Il diritto costituzionale della libertà di manifestazione del pensiero viene immediatamente sospeso nel caso in cui si parli di difesa della vita e del diritto del bambino ad non essere oggetto di un mercimonio. La censura sempre più evidente e impunita dei gendarmi politicamente corretto torna a colpire a Roma, dove la sindaca Virginia Raggi ha annunciato la rimozione dei manifesti contro l’utero in affitto, affissi da Generazione Famiglia e Pro Vita Onlus su oltre 40 maxi cartelloni presenti nella capitale.
Il sindaco pentastellato dell’Urbe era già intervenuta nella primavera scorsa, richiedendo la rimozione dei manifesti antiabortisti delle due associazioni aderenti al Family day, ma questa volta la disposizione di oscuramento ha battuto un nuovo record, arrivando nemmeno dopo 24 ore dalla loro esposizione.
La prima a far partire l’ordine del bavaglio è stata la senatrice del Pd Monica Cirinnà, che dopo poche ore ha richiamato il primo cittadino al codice etico sulle affissioni di Roma Capitale. La mano della lobby arcobaleno sulla vicenda non è mistero visto che alcune associazioni lgbt hanno poi ringraziato la senatrice grillina, Alessandra Maiorino, per aver contattato il Campidoglio.
Intanto, Iacopo Coghe, presidente di Generazione famiglia, fa sapere alla Nuova BQ di non aver ricevuto alcuna comunicazione dal Comune e che secondo le informazioni fornite da alcuni consiglieri comunali d’opposizione l’amministrazione capitolina non ha ancora redatto alcun documento per la rimozione dei manifesti.
Resta il fatto che a destare la solita isteria censoria è stato un messaggio che non fa altro che fotografare la barbarie della maternità surrogata. Il manifesto ritrae un bambino molto piccolo con un codice a barre sul petto, che si agita disperato dentro un carrello, spinto da due ragazzi identificati come “genitore 1” e “genitore 2”, e a fianco la scritta: “Due uomini non fanno una madre. #StopUteroinAffitto”.
Insomma non si capisce rispetto a quali basi normative, il codice etico delle affissioni di Roma Capitale possa ritenere offensivo il manifesto.
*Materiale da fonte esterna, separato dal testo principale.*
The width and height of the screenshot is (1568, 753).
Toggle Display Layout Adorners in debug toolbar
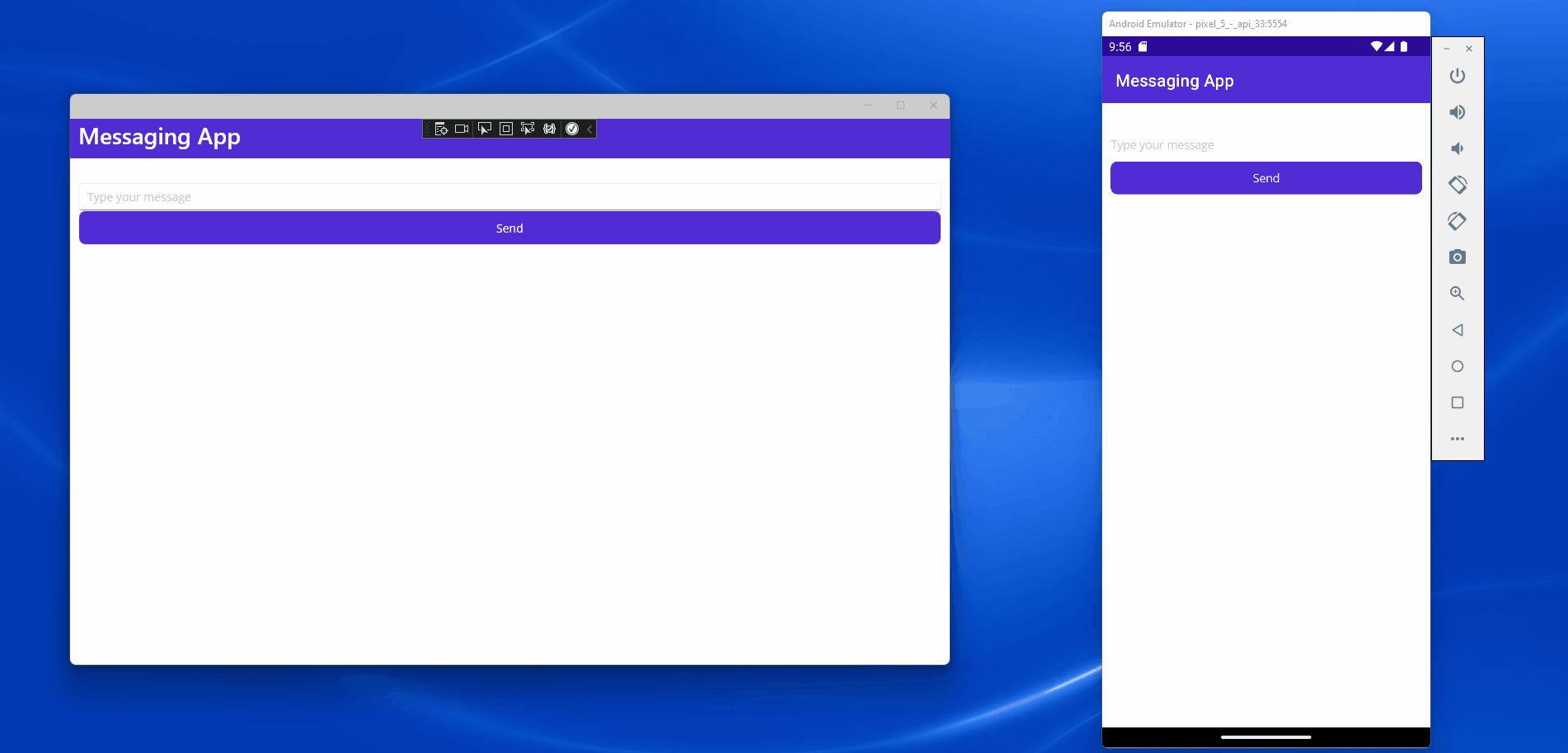pos(506,129)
Il leader del Family day, Massimo Gandolfini ha infatti ricordato che “il mercimonio di madri surrogate, di gameti scelti in base al sesso e l’etnia e di bambini strappati al seno materno a poche ore dalla nascita, restano pratiche illegali perseguite dalla legge italiana”.
Coghe e il presidente di Pro Vita, Antonio Brandi, hanno inoltre fatto presente che “in Italia si è liberi di reclamizzare la maternità surrogata come ha fatto Vendola la scorsa settimana a Matrix, pratica vietata dall’art. 12 della legge n. 40 del 2004 e punita come reato con la reclusione fino a due anni e con la multa fino ad un milione di euro, mentre si cancellano le voci di libertà che mirano a rimettere al centro la dignità dei bambini, il loro diritto ad avere una mamma e un papà e la dignità delle donne, usate come incubatrici”.
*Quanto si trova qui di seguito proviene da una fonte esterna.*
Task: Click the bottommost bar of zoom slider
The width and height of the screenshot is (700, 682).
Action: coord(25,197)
Nel frattempo solidarietà delle sigle pro family è stata espressa da un vasto fronte di parlamentari di centro destra appartenenti sia alle forze di maggiorana che di opposizione: Pillon, Comencini, Quagliariello, Gasparri, Pagano, Palmieri, Rizzoti e Meloni. Inoltre, il vicepresidente della Camera, Fabio Rampelli, sta valutando un interrogazione parlamentare.
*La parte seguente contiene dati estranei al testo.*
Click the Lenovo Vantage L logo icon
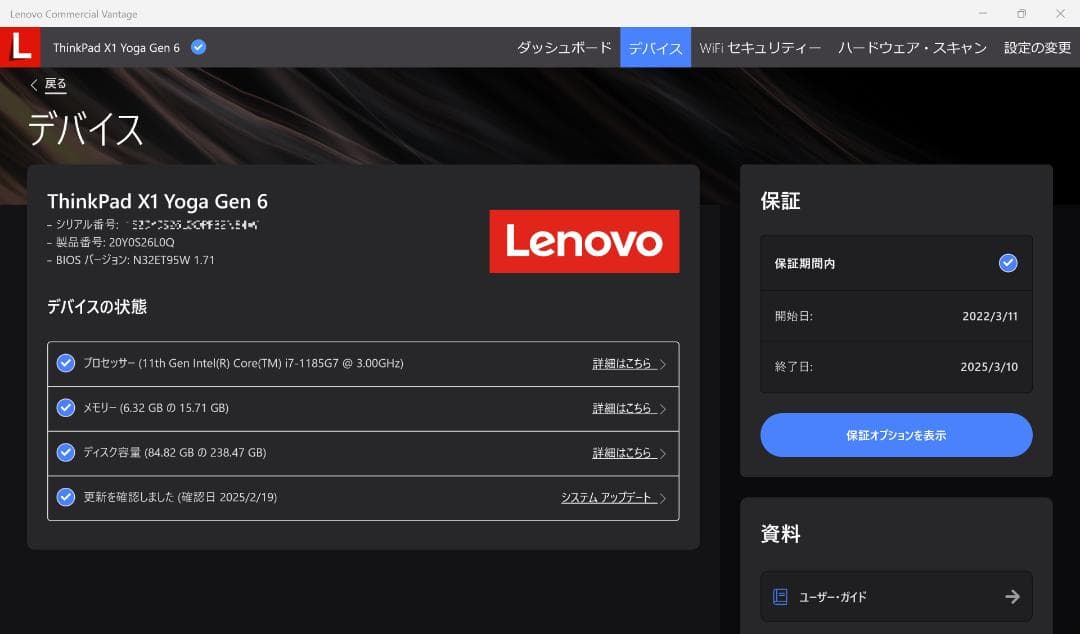The image size is (1080, 634). (20, 46)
Stavolta però bisogna registrare che quasi nessun esponente dei partiti più progressisti ha voluto spendere parole in difesa della scelta della Raggi. Tutti sanno che l’utero in affitto è una rivendicazione insostenibile anche per i più incalliti sostenitori dei cosiddetti diritti individuali. Una pratica che divide la sinistra, il mondo lgbt e che è osteggiata dalla quasi totalità dei movimenti femministi. Tutto sommato difendere il supermercato dei neonati resta un atto ancora molto impopolare.